PROMPT ::
Look through the records below and copy each line that includes the word "computer".
§ §
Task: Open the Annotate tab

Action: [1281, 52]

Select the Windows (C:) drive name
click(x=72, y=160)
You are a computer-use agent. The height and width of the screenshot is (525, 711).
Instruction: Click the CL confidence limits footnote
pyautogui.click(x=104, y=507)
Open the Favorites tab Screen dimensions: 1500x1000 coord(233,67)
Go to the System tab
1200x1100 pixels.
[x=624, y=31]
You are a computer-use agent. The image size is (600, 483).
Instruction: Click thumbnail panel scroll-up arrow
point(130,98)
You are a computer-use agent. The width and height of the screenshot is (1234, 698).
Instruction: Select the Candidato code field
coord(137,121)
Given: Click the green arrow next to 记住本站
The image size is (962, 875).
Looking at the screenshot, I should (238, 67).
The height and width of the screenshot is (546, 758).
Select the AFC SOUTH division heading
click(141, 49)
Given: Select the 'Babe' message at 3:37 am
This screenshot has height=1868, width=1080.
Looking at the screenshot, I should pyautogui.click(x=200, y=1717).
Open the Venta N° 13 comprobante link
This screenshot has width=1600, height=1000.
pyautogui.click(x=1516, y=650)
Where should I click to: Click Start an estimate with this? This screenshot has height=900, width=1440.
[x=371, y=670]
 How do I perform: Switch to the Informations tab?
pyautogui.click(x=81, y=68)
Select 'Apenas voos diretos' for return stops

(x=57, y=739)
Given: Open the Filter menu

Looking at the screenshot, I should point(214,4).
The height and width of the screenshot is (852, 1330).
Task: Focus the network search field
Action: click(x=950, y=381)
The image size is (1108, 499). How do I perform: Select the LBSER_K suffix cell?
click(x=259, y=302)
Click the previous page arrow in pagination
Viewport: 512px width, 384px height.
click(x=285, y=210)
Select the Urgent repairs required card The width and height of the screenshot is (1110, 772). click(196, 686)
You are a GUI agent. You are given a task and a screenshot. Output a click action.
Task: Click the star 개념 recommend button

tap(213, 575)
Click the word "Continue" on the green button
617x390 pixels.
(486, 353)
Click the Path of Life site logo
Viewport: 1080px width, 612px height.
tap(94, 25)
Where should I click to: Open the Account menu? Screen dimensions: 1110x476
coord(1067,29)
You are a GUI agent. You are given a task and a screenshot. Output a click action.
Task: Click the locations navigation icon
§ §
ANSWER AREA ::
You are a computer-use agent. The height and width of the screenshot is (525, 711).
You are a computer-use agent. The image size is (600, 483).
You are a computer-use agent. The width and height of the screenshot is (1234, 698).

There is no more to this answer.